TEXT:
The inner bark of the slippery elm tree contains mucilage that form a viscous or "slippery" liquid when added to water. Native Americans taught the early settlers to use this herb to treat numerous digestive complaints, wounds, and to eat a porridge made from the powdered bark when food was scarce.
Slippery elm's demulcent action treats sore throats, heartburn, stomach ulcers, cough, and inflammation of the bowels. Public speakers and singers benefit from slippery elm lozenges to soothe strained vocal cords causing a "hoarse voice." You can purchase commercially made slippery elm lozenges or create your own by mixing the powdered bark with honey. Mucilage contains soluble fiber that acts as a bulking agent to improve both chronic constipation and also to treat diarrhea. Early nineteenth-century physicians made a gruel made from the inner bark to feed sick infants and convalescing patients that were incapable of tolerating other food.

Stored items:
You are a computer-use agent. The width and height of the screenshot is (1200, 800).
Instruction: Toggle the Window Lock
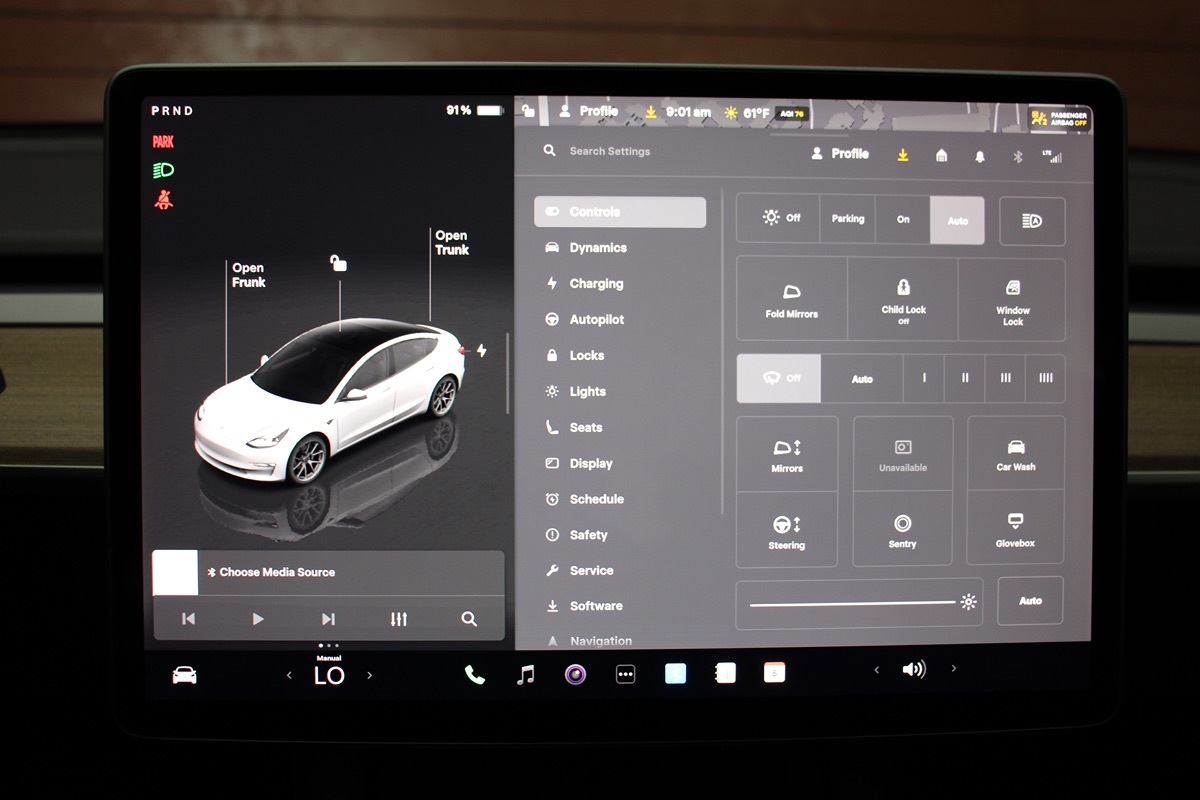pyautogui.click(x=1012, y=300)
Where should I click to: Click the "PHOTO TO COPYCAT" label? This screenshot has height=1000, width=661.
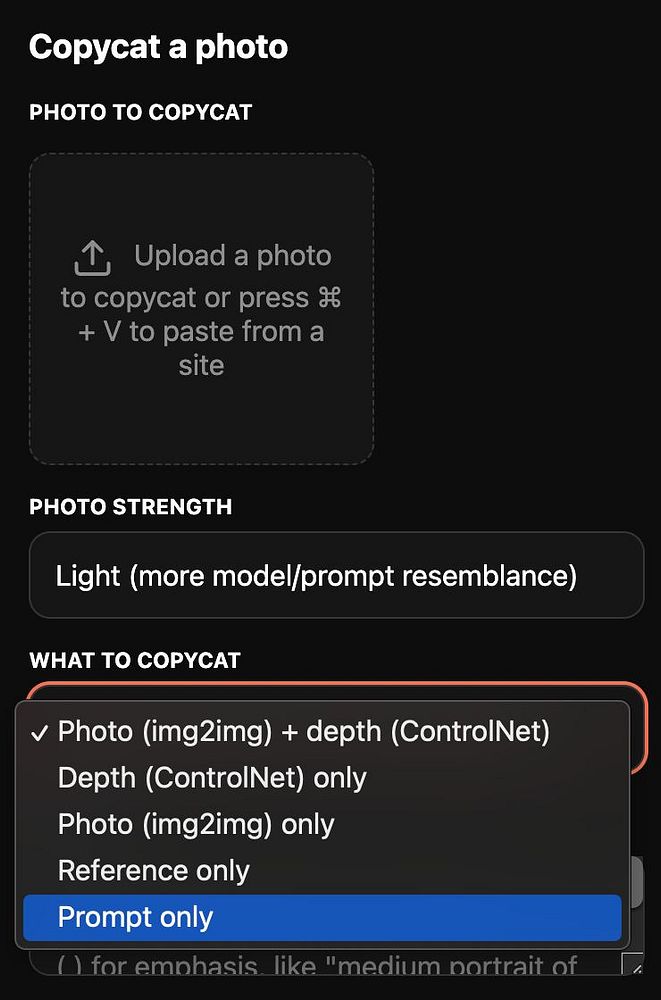(x=140, y=112)
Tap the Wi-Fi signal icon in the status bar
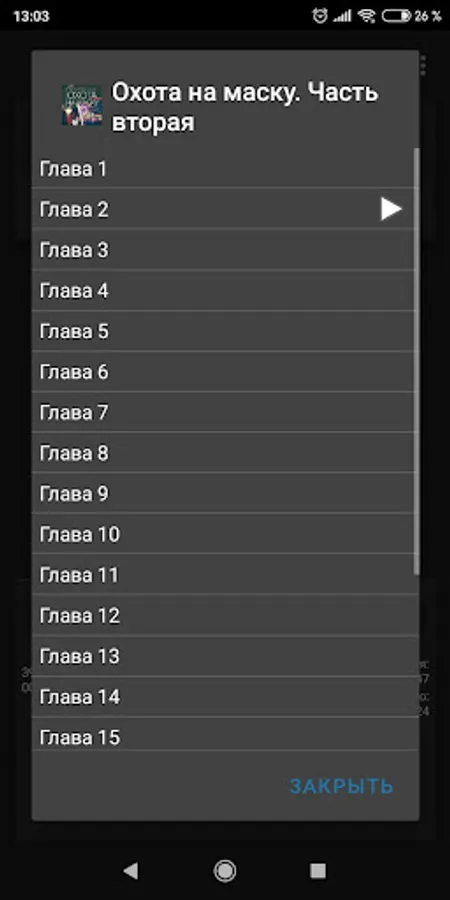 (x=366, y=16)
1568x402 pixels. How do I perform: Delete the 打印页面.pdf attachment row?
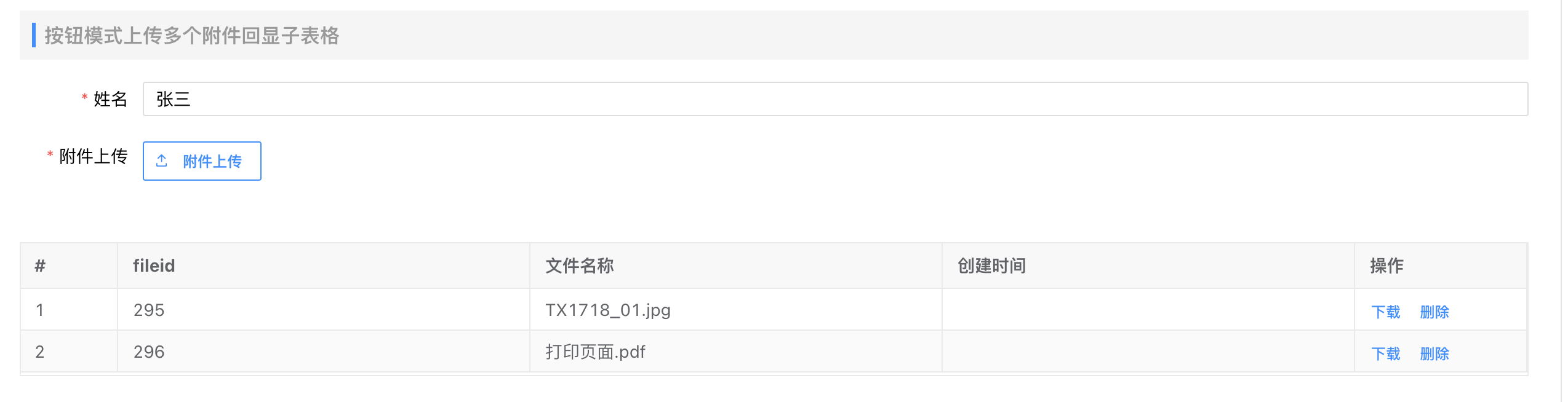coord(1434,354)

WORK TASK:
Could you pick up the slippery elm text after its final sentence and carry it forward?

TASK ANSWER:
Externally slippery elm benefits wounds and infections. A poultice made from the inner bark drains pus from abscesses (boils, carbuncles). During the American revolution, field doctors applied slippery elm poultice to gunshot wounds.
Add 1-2 tsp of powder to a cup of cold or hot water for best results, or take capsules and lozenges with a glass of water. Avoid using expensive slippery elm tinctures because mucilage extraction does not require alcohol.
Note: Due to Dutch elm disease and over-harvesting, slippery elm bark became threatened species. Ensure your supplier of slippery elm obtains it responsibly.